"This isn't too bad."
I had just gotten sprayed with pepper spray in an "X" pattern across the face, as part of the DC Metropolitan Police Academy's training for handling OC spray.
Quick primer on self-defense spray: The spray is called Oleoresin Capsicum, or shortened to OC spray for short. Mace is a conpany, which started the concept using teargas as the agent and then it too switched over to OC. There's a pretty good explanation of the ingredients in the wikipedia page linked above.
MPD, like many other departments has officers get sprayed before getting OC so they know how to handle themselves when it happens to them. I say when and not if, because cops get sprayed a lot, 99% of the time by other cops. We call these cops, "dicks". So after being sprayed, they have to pretend to cuff a dummy and then read a number being held 50 feet away to simulate reading an address off a house and then finally you need to protect your firearm as someone tries to take it.
I should say that in my 5 years with the NYPD, I had been exposed to OC several times, but always it was a contact hit. I was generally running into a cloud of OC after another cop has sprayed a perp. See, you're supposed to spray them and then back off and let the OC do it's job, but a lot of times you're in an apartment and someone sprays a guy and you're all in a closet and then you're playing Seven Seconds in Heaven with handcuffs and much more cursing. But this was a direct spray to the eyes, nose and mouth. Night and Day. Arbys to In 'N Out. OTPHJ to ... well you get the point.
I keep referring to other people using OC, as the only time I used it, it had no effect on the 6'5" guy on PCP who later bit my neck. So just know this stuff doesn't work on everyone. Apparently 20% of the population is immune. I am not in that group of people.
So we assembled outside, where is was rainy and cold, and lined up to get sprayed. When it was my turn, I closed my eyes and mouth, deep breath and then came the Devil's money shot. I could feel the heat on my face, but it wasn't until she told me to open my eyes and I found that I couldn't, did I realize that I had made a poor life decision in being a cop again, much less an unpaid one. So OC is a lacrimator, which basically means you cry a lot. But those tears feel like lava, and the remedy is sadly the hardest thing to do.
I was coughing and squinting and cursing. If Popeye had a love child with Mr. Magoo, that would be me. You need to open your eyes to allow the air in, as air and water are the best ways to decontaminate. I passed the obstacle course, though seeing that number in the dark through my eyeballs of fury was not easy. My face felt like it was on fire and my eyes wanted to close, but when they were closed it hurt 100 times more to open them. And you needed to cry to get the OC out of your eyeballs.
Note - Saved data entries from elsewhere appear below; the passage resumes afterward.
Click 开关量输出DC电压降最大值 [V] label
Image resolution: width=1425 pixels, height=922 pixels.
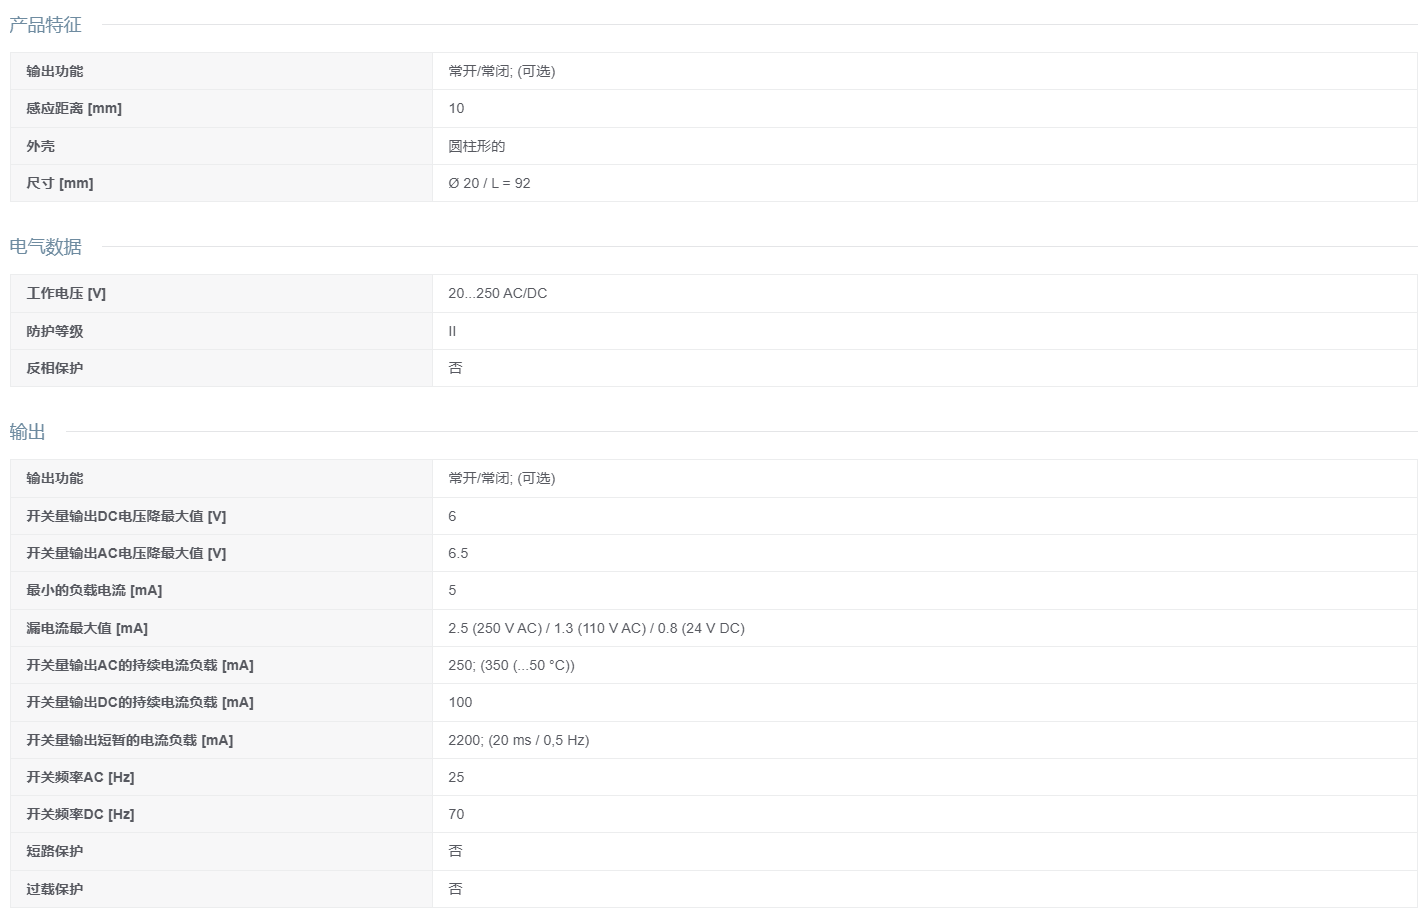[126, 516]
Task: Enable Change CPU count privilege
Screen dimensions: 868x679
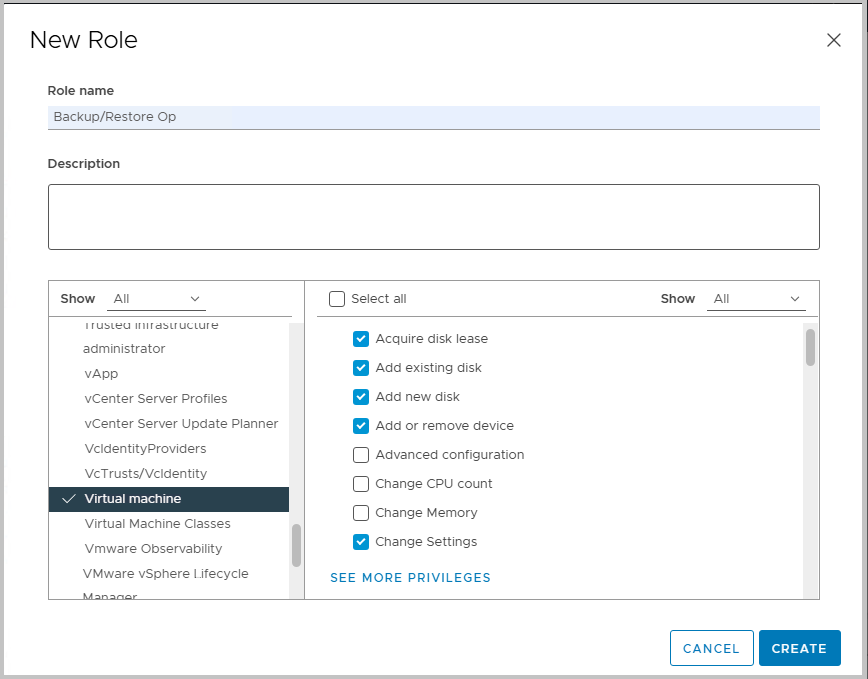Action: pos(361,484)
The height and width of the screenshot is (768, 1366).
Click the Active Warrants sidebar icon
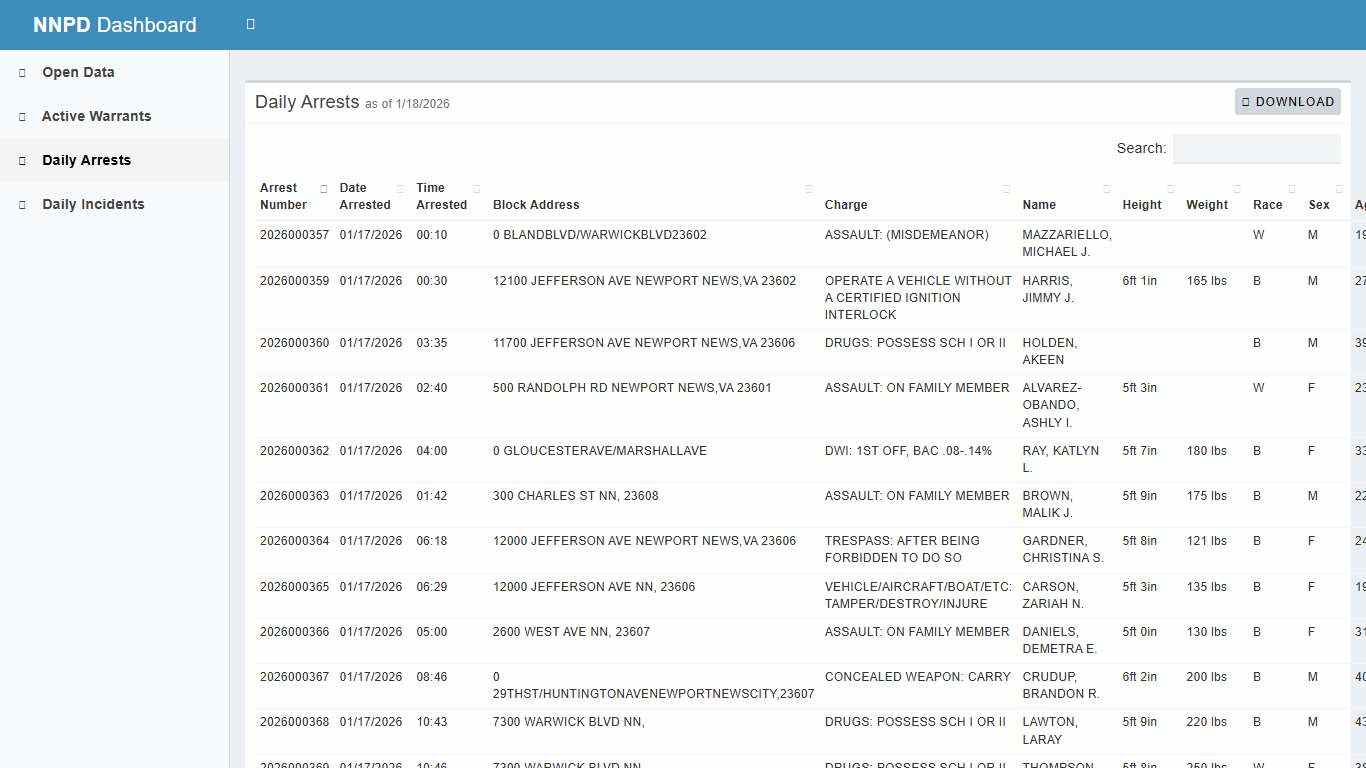coord(21,116)
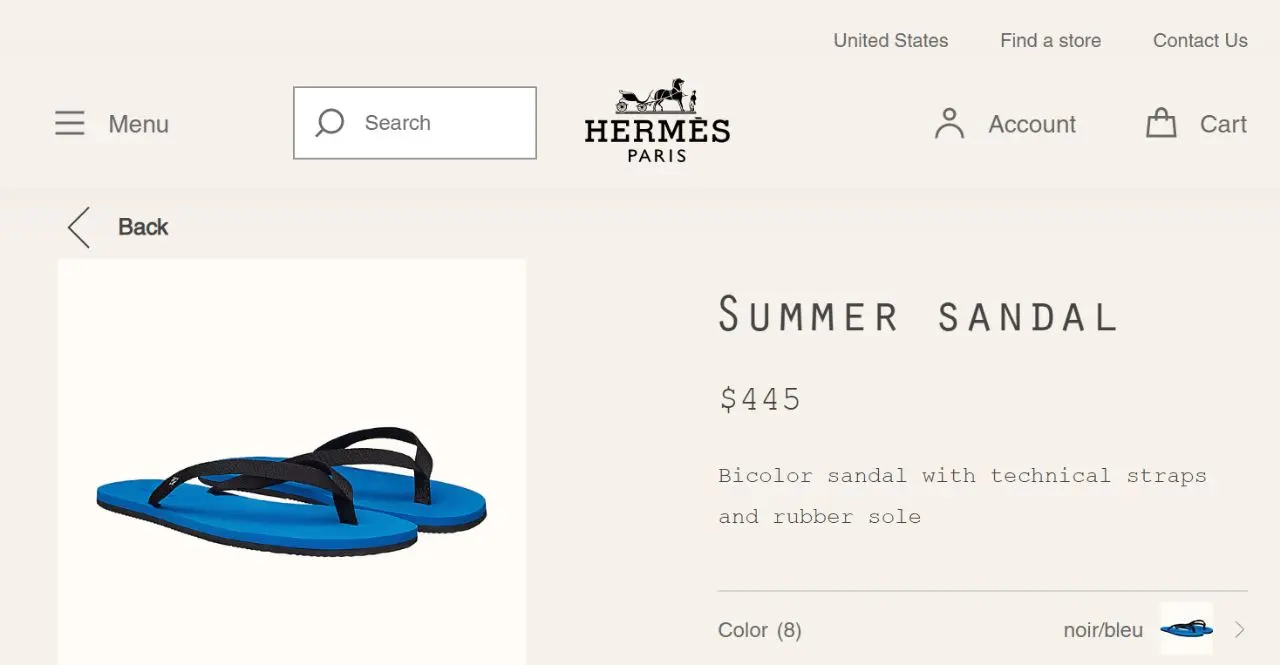Select the noir/bleu color name

tap(1103, 630)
And the snotting. So much snotting. As my friend Steve used to say, my nose was running like Carl Lewis. Snotting everywhere. I was lacrimating out of every orifice on my head. I also managed to wipe some of the OC on my left neck so I had a nice burn developing there as well. I was blowing my nose on my t-shirt, because I didn't care about my looks at that point. Hell, I couldn't see enough to know what I looked like anyway.
I haven't showered since, because the water reactivates the OC, and I'm waiting until I arrive at my mother's house where my crying will be mistaken for that of my new nephew who is 3 months old. I can still feel the OC in my eyes and on my face. And the experience reminded me again of why its so important to talk your way out of situations. My partner in NYC was a guy named Will who had a quicker temper than me, but we worked really well together. I often played good cop to his bad cop, as defendants would refuse to work with him and only talk to me. You need to be able to talk to people and also be ready to put your hands on people. But if I never have to pull that stupid can out of its holder, that's fine with me.